Infrastructure Provisioner

    Many users are leveraging some form of Infrastructure-as-Code solution (i.e. Terraform or CloudFormation). In Harness, you have the ability to leverage your Terraform or CloudFormation configurations in your Delivery processes. This might be provisioning new environments, creating ephemeral environments, or bootstrapping environments. Additionally, the Infrastructure Provisioner is intended to be templatized as much as possible so that it can be used across any environment and any workflow.

Template Library

    As users introduce more automated testing or even require some extra bootstrapping steps that IaC is not able to do right now, Harness gives the user the ability to add those scripts to the Template Library, templatize them, and reuse them in any Workflow as needed.
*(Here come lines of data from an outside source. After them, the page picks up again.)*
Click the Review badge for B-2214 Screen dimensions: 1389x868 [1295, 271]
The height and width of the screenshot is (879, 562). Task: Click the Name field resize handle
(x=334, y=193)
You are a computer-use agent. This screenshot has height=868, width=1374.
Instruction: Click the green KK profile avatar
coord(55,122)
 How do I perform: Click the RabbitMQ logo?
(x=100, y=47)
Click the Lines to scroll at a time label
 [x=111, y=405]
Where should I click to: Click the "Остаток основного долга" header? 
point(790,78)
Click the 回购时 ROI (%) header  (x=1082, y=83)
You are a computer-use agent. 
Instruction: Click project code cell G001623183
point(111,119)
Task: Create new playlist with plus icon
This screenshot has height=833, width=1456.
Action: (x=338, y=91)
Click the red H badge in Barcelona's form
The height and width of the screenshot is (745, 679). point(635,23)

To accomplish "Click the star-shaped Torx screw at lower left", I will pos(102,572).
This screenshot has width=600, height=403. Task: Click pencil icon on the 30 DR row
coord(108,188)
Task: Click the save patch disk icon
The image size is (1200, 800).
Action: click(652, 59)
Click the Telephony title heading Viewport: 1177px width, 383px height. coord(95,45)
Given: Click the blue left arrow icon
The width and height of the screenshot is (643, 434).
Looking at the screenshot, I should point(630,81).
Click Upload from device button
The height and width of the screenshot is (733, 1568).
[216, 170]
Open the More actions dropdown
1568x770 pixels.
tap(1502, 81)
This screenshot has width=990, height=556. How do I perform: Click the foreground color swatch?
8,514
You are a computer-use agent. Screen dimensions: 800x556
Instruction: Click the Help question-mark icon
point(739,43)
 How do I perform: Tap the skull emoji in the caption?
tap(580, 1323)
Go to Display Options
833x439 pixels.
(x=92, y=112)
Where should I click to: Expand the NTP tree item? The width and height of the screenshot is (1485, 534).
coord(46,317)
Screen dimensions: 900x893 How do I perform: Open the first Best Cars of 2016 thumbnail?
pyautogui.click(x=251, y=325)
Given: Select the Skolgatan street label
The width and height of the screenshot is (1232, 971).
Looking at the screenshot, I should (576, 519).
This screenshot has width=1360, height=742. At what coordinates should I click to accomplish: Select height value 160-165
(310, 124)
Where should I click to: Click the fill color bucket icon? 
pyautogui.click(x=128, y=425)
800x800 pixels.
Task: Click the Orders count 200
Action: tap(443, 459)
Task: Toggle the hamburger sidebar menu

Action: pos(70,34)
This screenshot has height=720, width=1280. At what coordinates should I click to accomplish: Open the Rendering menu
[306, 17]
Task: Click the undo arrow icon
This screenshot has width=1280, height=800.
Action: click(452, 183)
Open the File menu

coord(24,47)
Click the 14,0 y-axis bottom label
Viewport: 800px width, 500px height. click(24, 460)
Administrative Requirements

    The last important piece related to Harness is the administrative requirements associated with supporting and maintaining the solution and the use of the solution. It should be assumed that there is no solution available that is completely administration free, and this is true for Harness. There are requirements for some power-users that know how to navigate Harness, as well as some infrastructure requirements. However, when the customer has a dedicated Customer Success team, then the training and enablement process, the design process, and even troubleshooting or ticketing is something that is easy to go through. Think about Harness in this way: You have a team of 100+ dedicated Engineers working on your CD process so you don't have to. Just look through these amazing Customer Success Stories to find out more!

Summary

    If you have gone through the process of setting up Spinnaker, scaling Spinnaker, upgrading Spinnaker, maintaining and administering Spinnaker, you will notice two major differences in Harness. First, the set-up, maintenance, upgrade process for Harness is SIGNIFICANTLY easier than Spinnaker. And second, the mentality of how to structure your Delivery Flow in Spinnaker is more snowflake-oriented (more on that in a future post) whereas in Harness it is intended to be as templatized and reusable as possible, forgoing the snowflake requirements.